Robert Cassels responds:

> The idea behind requiring trichotomy is to allow all comparisons to be done
> with a single call to binary< or binary=:
>   (<= a b) => (not (> a b)) => (not (binary< b a))

Sorry I missed that conversion.  I guess I hadn't got enough Wheaties or
something that day.  I think that I've been so immersed in the asymmetry of
IEEE floats that it didn't occur to me.

> So this choice (making Dylan's comparison operators differ from IEEE
> comparisons) *was* made with performance issues in mind.

I agree that a single, additional "not" is an insignificant cost.  Perhaps I
should have sprinkled some smileys in my note?  Arguments about language
design and politics are similar in that everyone believes they are dead right,
even though the range of opinions on a topic may be miles wide.  As I've
mentioned before, I never intend to minimize the architect's difficulties in
making the trade-offs required to complete a language design, and I do really
like Dylan.  But if we all agreed all the time what would there be to discuss?

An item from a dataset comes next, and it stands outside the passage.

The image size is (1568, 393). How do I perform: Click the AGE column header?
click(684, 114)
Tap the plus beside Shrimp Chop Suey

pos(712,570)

Anyway, you might still find some who would triumphantly point to this one
"not" instruction and then denigrate high-level languages as always slower
than macho low-level languages, but my previous performance criticism is now
reduced to a desire to not give those folks any ground to stand on.  I do
still beleive arithmetic is one of these litmus tests for the C programmer
types that you hope to draw to Dylan.

As an FYI about my motivation for the comparison implementation options in my
previous note, I kept looking for a way to avoid giving the "wrong" IEEE
answer.  I was inclined towards this approach since I felt it was consistent
with the pains that have been taken to keep Dylan "safe", so I had expected an
error on NaN comparison.

> Other issues involved are ease of programmer-defined comparisons...

> I think that the majority of Dylan programs and programmers will benefit
> from the current definition of comparison operations, which agrees with the
> usual mathematical interpretation.  That said, your arguments about use of
> NaNs are compelling.  So I'd propose adding an IEEE library to Dylan which
> defines IEEE comparison operators in the way you suggest -- providing
> default methods for binary<= and binary>=, etc.  The IEEE library could
> define all the other IEEE-required functions, too.  Note that the Dylan
> module system would allow you to choose whether to use <, <=, etc. (the
> Dylan names) to refer to the IEEE comparisons, or to rename them to names
> which don't conflict with the standard names.

I agree with the desire for ease of comparison definitions and including the
math operations in a module is fine.  I still would be a little concerned that
the subtle difference in behavior between Dylan <= and IEEE-math <= could be a
source of confusion for novice users.  That was the reason I made the
suggestion that I did for these methods.  In the absence of binary<= methods,
they would provide the existing behavior.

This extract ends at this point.